建築の造りや細部には、どうしてそうなっているのか、ひとつひとつ理由があるとのこと。
そこに気づくには、描いてみることが一番です。
正確に描こうとしたとき、いったいどのくらい見ているのか、渡辺さんは一度数えてみたそうです。
するとだいたい4〜5秒に一回、一分間に13回だったそうです。
スケッチをしなければ、なかなかそれだけの回数、真剣に見ることはできないのではないでしょうか。
展示作品についても、いくつかピックアップしてお話いただきました。
ノートルダム寺院の正面ではなく、あえて裏側の骨組みが見えている作品。
駅を描きながら、中央部分が汽車の黒い煙でもやもやしている作品。
賑わう市場をカラフルに描き、人いきれが感じられる作品・・・。
それぞれに建築愛や、そこに暮らす人の生活や人生が感じられます。
渡辺さんのお話はまさに旅のように、フランスからアルメニア、グルジアやパキスタン、
そして陸前高田や白馬村、久留米、向島や御調のことへ、連綿と連なっていきます。
道と家並みの関係から歴史を想像したり、スケッチしながら建築の構造を読み解いたり、
都会と郊外、駅舎や教会、工場、カフェなど人が集まる場所、民家やかつて人が暮らした遺跡・・・
建築を見ること、描くことは、その街の歴史や人々の暮らしに思いを馳せることでもあるのだと感じました。

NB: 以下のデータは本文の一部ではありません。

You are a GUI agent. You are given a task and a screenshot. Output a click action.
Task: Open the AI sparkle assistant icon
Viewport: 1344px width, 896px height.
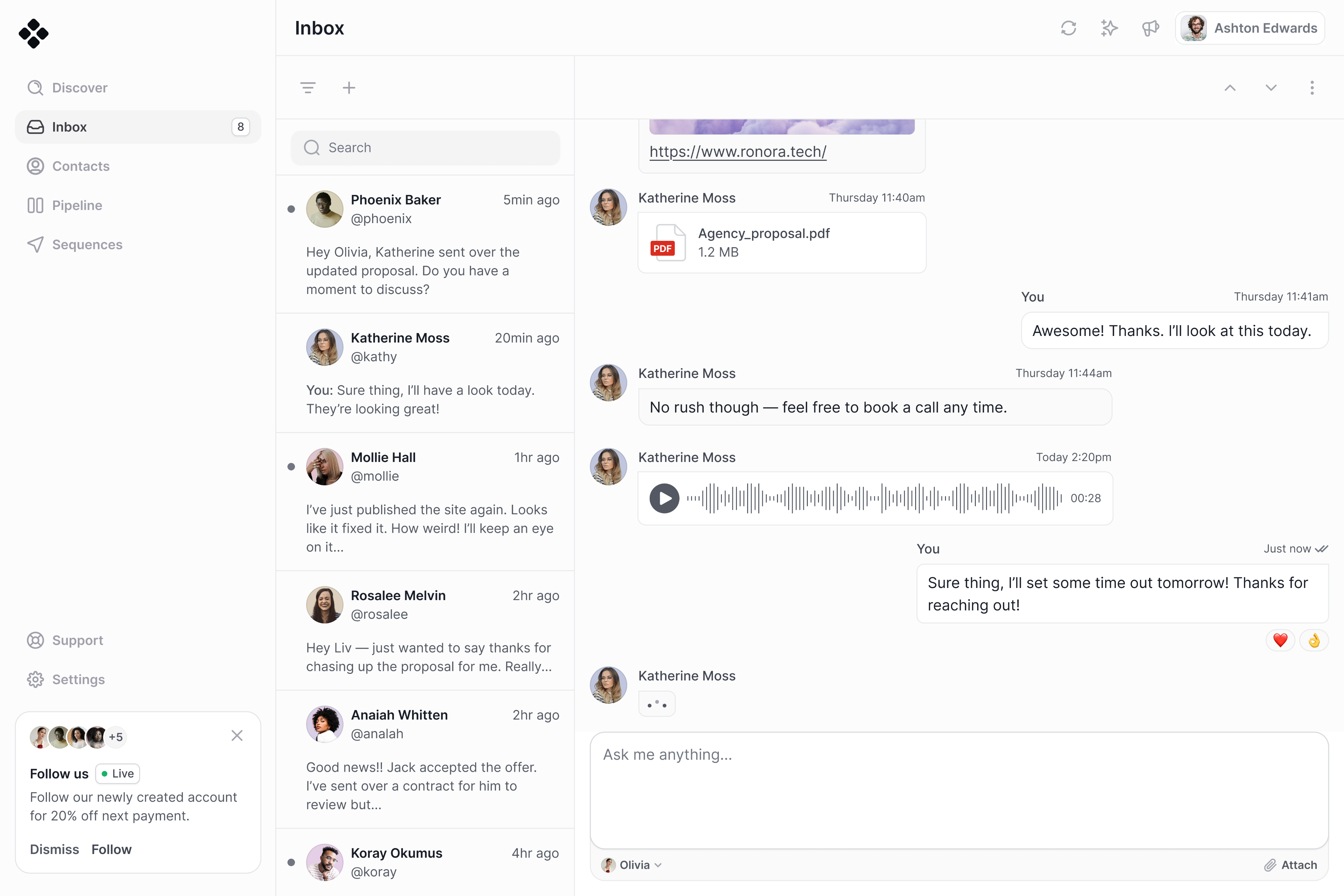pos(1109,28)
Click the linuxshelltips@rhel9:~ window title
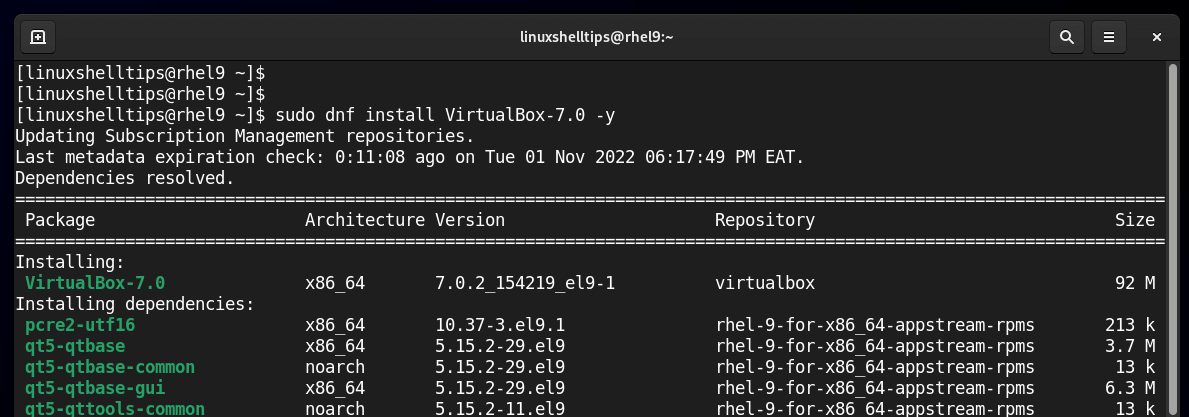The height and width of the screenshot is (417, 1189). tap(597, 37)
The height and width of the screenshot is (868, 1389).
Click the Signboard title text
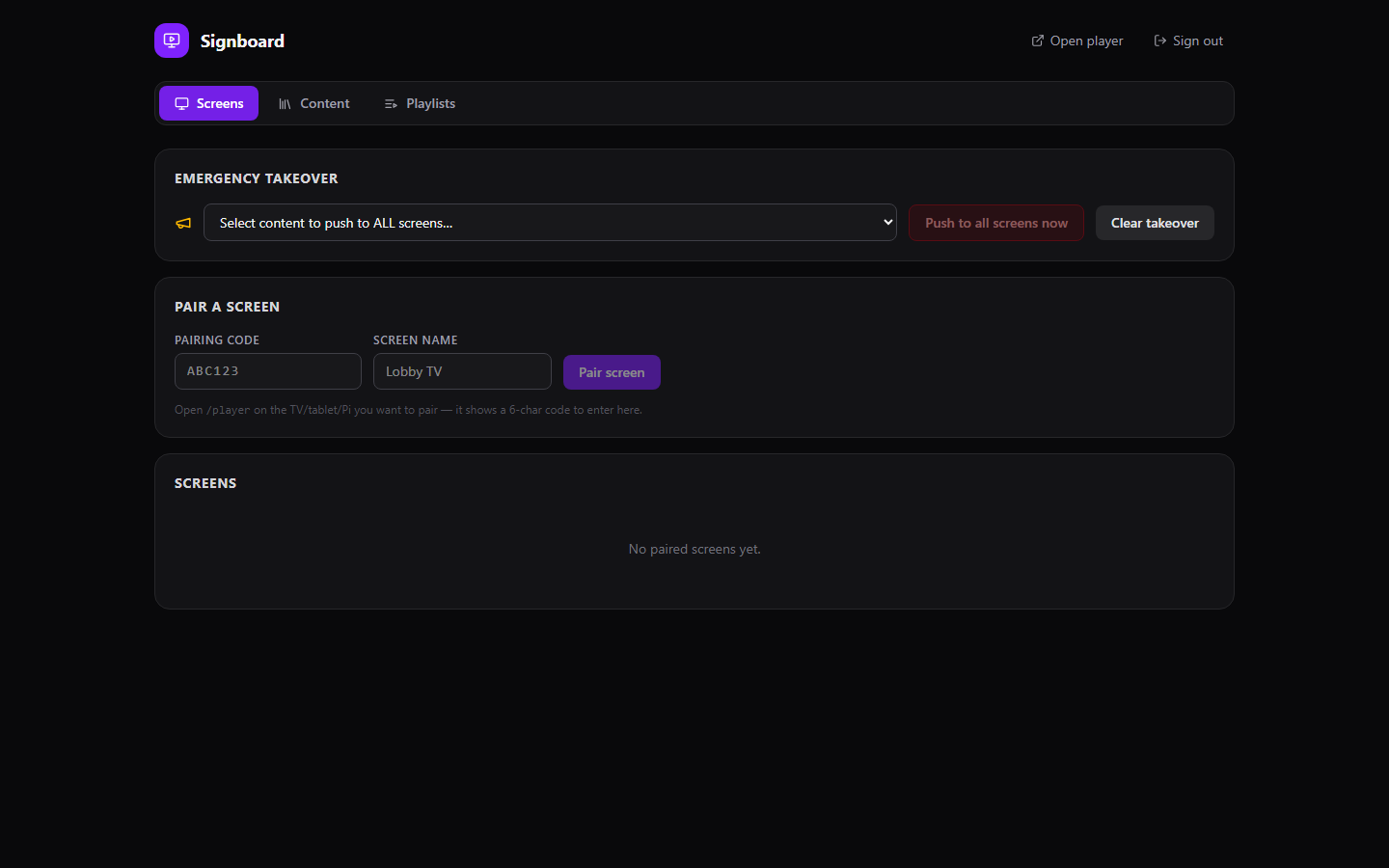click(242, 41)
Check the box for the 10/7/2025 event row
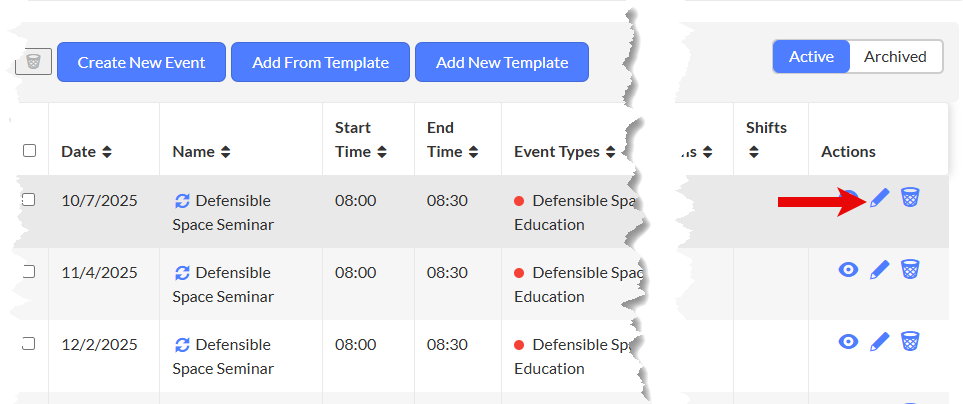 [29, 200]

また渡辺さんは、尾道に多く残る洋風建築の調査もしてこられました。
洋風建築には、レンガ造りやアーチといったぱっと見て分かりやすいものだけでなく、
モルタルの風合い豊かな「ドイツ壁」や、屋根の角を落として優美に見せる「ヒップゲーブル」、
軒の裏に板を張る、などといった細かい特徴を持つものもあるそうです。
そんなディティールに気付くのも、スケッチをしているからこそ。
自分で描いた街のことは、忘れることなく記憶に残るのだとおっしゃいます。
そして悲しいことに、守られてきた建物だけでなく、戦火や災害で壊れてしまった建物もあります。

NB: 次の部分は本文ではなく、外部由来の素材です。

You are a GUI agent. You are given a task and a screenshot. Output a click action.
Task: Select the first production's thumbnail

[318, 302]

時には描くことができない、ためらわれるようなこともありました。
しかし、様々な事情で壊さざるを得ない建物のスケッチや図面が、建物の持ち主に心から喜ばれたというご経験も。
描かれた建築の姿は、写真や映像とはまた違うあたたかさを持った、かけがえのない記録になりうるのだと感じました。

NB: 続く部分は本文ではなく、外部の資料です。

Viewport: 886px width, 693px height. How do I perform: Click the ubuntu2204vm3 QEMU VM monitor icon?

このほかにも書ききれないほど、たっぷりお話いただきました。
渡辺さんのお話を聞いたあとは、改めてじっくりと作品を見てみたくなります。
実際に普段よりも、ゆっくり鑑賞してくださる方が多いようでした。
皆様ありがとうございました!
「コレクションプラス 街を描く」 は、9月27日(日)まで開催中です。
ぜひそれぞれの街に思いを馳せながらお楽しみください。